* _RECORDS_
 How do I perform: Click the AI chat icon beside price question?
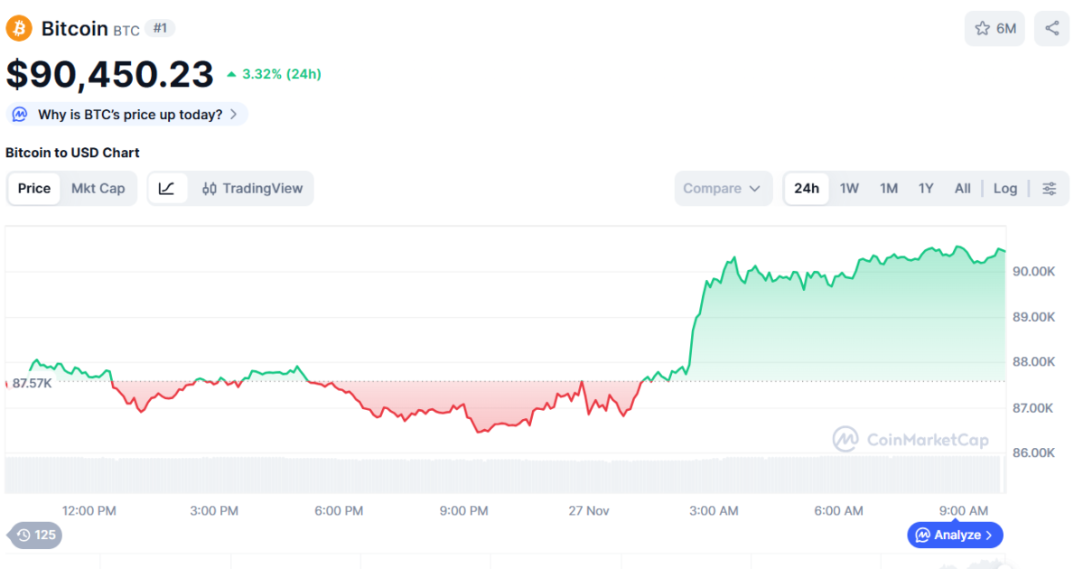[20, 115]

---

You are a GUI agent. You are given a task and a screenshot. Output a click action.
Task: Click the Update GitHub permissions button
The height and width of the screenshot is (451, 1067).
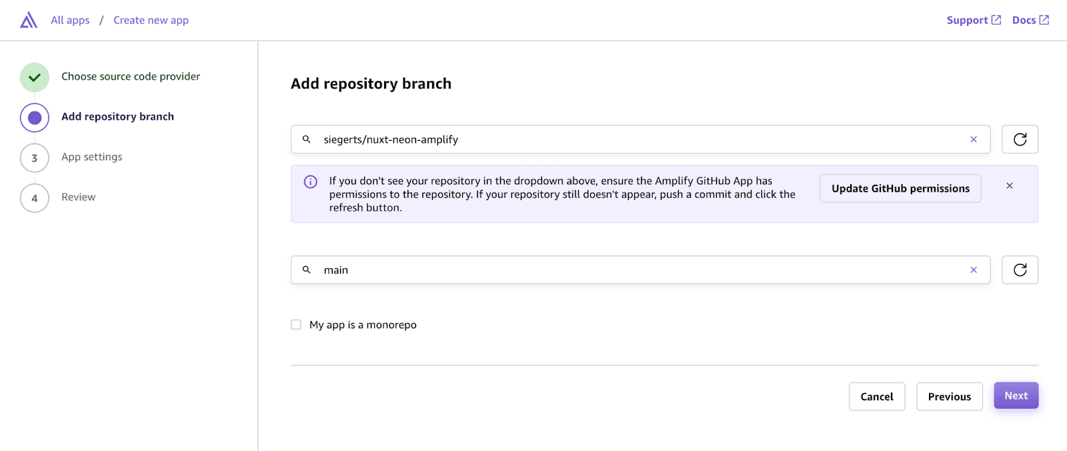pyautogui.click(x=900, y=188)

* _SHORT PROBLEM_
List each line of the listing above that contains the word "screenshot", reproducing those lines in full.

* _RIGHT ANSWER_
You are a GUI agent. You are given a task and a screenshot. Output a click action.
The height and width of the screenshot is (451, 1067).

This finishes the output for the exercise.